Tuesday, May 31, 2011

Step by step.

Life is just flat out hard sometimes. :(

but...

I stand firm in my belief that God is glorified during those times we think we can not take that next step. We may give up on everything else, but we must continue to walk in faith. We have to believe He is right there with us. He is cheering us on, knowing we are completely capable of anything.

That next step you are going to take might be unknown by you, but it is known by our Creator. :) So don't worry about what is going to happen next. He already knows, and He is going to take care of everything for you! With each step you take, bring glory to our God & make him proud!






The Bahamas-2011

Thursday, May 26, 2011

Sweet summertime

What have I gotten myself into?

Well it is official. I have made the transition. I am once again a resident of the town I grew up in.

& it's no bueno. I am not handling the change very well. I've been down in the dumps, shed a few tears and I have not been getting much sleep.

I've been lonely. It's really hard for me to make friends, so a certain prayer lately has been for friendships to prosper.

I have to constantly keep reminding myself that this isn't about me though. May all the glory go to God. <3

Wednesday, May 11, 2011

3 more days!

When I look back and think about how often I tried to find another job, I am so thankful it never happened. God's plan for me was/is so much more magnificent then what I was trying to plan for myself. Now I feel silly when I think about all the times I was so determined on leaving this job and starting a new one.

I am so thankful for his plan overriding mine : )

Jeremiah 29:11 is the perfect verse for this situation, "For I know the plans I have for you,” declares the LORD, “plans to prosper you and not to harm you, plans to give you hope and a future."

Now my time has finally come! I have 3 more days left at Quiznos. I have absolutely no doubt in my mind that this is exactly what God has planned for me. His plans for me for the near future are still unknown. This probably sounds scary to some, but for me it is pure excitement. I know from previous experiences, for me to plan my future it would be a complete waste of time. It is already planned for me, I just have to wait for God to reveal it to me when he knows I am ready.

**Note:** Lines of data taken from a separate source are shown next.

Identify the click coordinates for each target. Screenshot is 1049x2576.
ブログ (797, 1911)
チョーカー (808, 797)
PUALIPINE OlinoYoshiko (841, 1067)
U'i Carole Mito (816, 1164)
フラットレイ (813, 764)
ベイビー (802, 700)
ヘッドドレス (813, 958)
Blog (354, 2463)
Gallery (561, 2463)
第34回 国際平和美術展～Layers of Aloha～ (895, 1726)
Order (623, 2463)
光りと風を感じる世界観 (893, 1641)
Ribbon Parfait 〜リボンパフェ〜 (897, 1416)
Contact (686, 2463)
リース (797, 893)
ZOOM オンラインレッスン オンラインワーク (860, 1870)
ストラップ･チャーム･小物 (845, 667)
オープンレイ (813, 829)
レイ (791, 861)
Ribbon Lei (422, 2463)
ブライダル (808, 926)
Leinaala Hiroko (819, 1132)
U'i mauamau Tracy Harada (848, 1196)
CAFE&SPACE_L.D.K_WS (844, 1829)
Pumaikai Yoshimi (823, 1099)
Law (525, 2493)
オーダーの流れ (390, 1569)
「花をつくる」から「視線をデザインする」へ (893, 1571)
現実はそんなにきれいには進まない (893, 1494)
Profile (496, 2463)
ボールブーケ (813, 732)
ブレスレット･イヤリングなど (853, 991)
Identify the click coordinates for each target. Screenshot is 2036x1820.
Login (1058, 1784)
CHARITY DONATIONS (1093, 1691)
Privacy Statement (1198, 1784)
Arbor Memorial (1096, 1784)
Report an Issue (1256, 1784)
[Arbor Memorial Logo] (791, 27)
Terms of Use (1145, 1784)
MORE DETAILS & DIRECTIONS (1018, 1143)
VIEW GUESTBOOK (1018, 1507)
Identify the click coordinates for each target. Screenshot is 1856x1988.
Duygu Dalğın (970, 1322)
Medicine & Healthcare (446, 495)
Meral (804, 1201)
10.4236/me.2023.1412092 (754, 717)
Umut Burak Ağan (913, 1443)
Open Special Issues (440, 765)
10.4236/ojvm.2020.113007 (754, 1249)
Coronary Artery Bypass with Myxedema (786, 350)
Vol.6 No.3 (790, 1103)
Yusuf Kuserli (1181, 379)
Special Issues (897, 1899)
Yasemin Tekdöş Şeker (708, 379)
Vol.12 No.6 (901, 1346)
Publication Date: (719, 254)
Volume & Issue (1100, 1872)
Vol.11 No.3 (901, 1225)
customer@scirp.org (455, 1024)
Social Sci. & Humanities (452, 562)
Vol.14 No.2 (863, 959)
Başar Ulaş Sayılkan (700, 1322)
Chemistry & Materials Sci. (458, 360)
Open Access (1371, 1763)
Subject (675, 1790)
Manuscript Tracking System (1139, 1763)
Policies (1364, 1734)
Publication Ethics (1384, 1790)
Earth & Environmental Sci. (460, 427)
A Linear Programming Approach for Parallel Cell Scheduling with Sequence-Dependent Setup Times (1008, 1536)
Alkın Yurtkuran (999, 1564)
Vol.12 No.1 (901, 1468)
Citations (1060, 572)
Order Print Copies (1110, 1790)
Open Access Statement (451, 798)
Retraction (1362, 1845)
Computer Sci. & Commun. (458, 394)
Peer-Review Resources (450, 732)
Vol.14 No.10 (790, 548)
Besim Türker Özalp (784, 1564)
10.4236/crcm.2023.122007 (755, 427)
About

For now, I will rest in the comfort of his love.

Sunday, May 8, 2011

Christ Ambassador

This is my prayer in the harvest
When favor and providence flow
I know I'm filled to be emptied again
The seed I've received I will sow.




Monday, May 2, 2011

The countdown begins!

May 13th: Last day of work!
May 15th: Fly out to Florida.
May 16th: Leave on a boat for the next 4 days for some much needed R&R.
May 20th: Arrive back into Oklahoma into the arms of my love <3
May 21st: Watch my little cousin get married :)
May 31st: Be completely moved to Hennessey.

& that's all I know.

I am giving up my life of comfort. This opportunity is allowing me to completely rely on my God to provide and lead me. & I wouldn't have it any other way.